The House Appropriations Committee is having second thoughts about the Defense Department’s decision to fund two EELV providers, Space News reported Friday. (subscription required) According to a committee report accompanying the Defense Department appropriations bill, “the Committee believes fully funding one contractor may be a wiser approach to assured access than the current approach of underfunding two contractors.” The Air Force has insisted that only by having two independent EELV providers, Lockheed Martin and Boeing, will it have its desired “assured access to space”. The committee argues that this approach underfunds both companies, and “could be motivating the contractors to cut corners in a way that could hurt launch reliability.” It seems unlikely that there will be any major changes in the near term, given the opposition a downselect would face from the Air Force as well as the two companies, but it is something to keep an eye on as the Air Force reevaluates its launch strategy.

8 comments to House committee reexamines EELV

  • This, of course, ignores the real issue, which is that the government does far too little in space to ever make cheap or reliable launch possible, and there was nothing in the Aldridge report to change that.

  • This is typical of the on again off again policy shifts that take place as the zeitgeist in the US and its political-economic organizations flounder about, wondering what space is for, and what they can do there. What they do is largely focus on support for geocentric-static culture and its oligarchic hold on power. It is not now, never has been, and likely will not be a policy goal or statement of the US Government, or any government so far, to make Space Settlment by it’s common people a major stated goal of national policy.

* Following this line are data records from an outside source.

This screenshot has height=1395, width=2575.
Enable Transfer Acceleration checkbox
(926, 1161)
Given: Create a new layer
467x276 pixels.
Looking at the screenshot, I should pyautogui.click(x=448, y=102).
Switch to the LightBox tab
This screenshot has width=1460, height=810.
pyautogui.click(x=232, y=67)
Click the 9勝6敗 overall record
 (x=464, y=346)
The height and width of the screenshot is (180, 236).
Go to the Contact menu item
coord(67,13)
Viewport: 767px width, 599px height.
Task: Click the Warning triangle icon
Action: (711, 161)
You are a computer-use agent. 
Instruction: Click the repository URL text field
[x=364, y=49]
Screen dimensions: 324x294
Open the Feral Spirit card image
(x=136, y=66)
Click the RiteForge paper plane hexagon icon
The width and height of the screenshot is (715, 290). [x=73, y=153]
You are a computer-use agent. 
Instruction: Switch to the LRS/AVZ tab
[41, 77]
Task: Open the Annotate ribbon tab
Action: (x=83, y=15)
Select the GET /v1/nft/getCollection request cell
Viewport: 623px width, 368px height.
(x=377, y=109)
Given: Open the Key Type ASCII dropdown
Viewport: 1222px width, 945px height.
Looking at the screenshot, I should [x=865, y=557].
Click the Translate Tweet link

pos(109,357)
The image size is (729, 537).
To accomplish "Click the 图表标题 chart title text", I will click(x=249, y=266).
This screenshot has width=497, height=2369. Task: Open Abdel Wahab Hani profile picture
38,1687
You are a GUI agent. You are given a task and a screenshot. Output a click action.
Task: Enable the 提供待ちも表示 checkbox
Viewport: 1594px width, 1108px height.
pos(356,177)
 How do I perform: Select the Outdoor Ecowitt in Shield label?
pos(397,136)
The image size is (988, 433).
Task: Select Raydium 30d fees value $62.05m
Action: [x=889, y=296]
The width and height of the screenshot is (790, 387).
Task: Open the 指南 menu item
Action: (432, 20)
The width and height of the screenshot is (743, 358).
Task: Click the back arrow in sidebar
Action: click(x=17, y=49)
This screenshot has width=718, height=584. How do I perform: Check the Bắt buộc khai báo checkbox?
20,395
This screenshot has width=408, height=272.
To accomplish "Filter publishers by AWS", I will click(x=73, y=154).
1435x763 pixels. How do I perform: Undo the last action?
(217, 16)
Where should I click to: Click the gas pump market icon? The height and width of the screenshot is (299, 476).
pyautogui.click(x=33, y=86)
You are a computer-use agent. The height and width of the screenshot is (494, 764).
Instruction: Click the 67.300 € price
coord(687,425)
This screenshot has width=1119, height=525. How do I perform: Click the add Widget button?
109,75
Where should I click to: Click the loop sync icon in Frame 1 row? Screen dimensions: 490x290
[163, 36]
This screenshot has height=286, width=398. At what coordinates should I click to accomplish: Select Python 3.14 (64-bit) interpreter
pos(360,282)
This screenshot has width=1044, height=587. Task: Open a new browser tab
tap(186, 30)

    From this stated goal of space settlemet, would grow the need for , the demand for, more and cheaper routine access to low earth orbit. Essentiall, the creation of demand for low cost spacelift, which we have not created demand for by concentrating on geocentric-static-oligarchic cultures. Make no mistake: there is a conflict coming between those who want to settle the inner solar system and gain freedom and choices from doing so, and those who want to maintain control and stasis at whatever the cost. It is as inevitable as the sun rising, or the earth rotating on it’s axis, depending on your point of view.

  • Chris Webster

    Is choosing one contractor necessarily a bad thing? Doesn’t this mean a more competitively selected/priced EELV?

  • No, it means eliminating competition and any pressure for reduced costs.

  • Dwayne A. Day

    Mr. Webster wrote:
    “Is choosing one contractor necessarily a bad thing? Doesn’t this mean a more competitively selected/priced EELV?”

    It is potentially a bad thing. Keep in mind that the primary purpose of the EELV program was to develop rockets to carry national security payloads (spysats at the top of the list, followed by all the rest of the military’s payloads). If the US is reduced to only a single launch vehicle, a failure leading to a grounding could leave the US with no reliable way of placing those remaining satellites in orbit. This has happened at several points in the past. Most notably look back at early 1986, when both the shuttle and the Titan 34D were grounded at the same time due to launch accidents, leaving the US with no means of placing large intelligence satellites into orbit for several years.

    This is the one thing that the military wants to avoid in the future. They want a backup vehicle. Considering that these have now become families of vehicles, a single loss can ground a lot of other payloads, not simply those in the same weight class.

  • Harold LaValley

    Making rockets expendable at 100 million a pop all just to be thrown away.

    If so why has non of the providers begun to make the cost drop. The concepts of manufacturing is to streamline a process in order to reduce the cost of making such an item by that manufacturer. Who usually passes on the saving to the customer.

  • Dwayne A. Day

    Mr. Simberg wrote:
    “No, it means eliminating competition and any pressure for reduced costs.”

    This supposes that having two launch providers for a small, captive market creates any real pressure for reduced costs. It’s not clear that this is true at all. In addition, Boeing is at a bit of a disadvantage ever since they were caught with Lockheed-Martin’s documents and penalized. It’s not an equal setting anymore.

  • Harold LaValley

    More news out on the military use of EELV launch vehicles on the spacetoday.net site.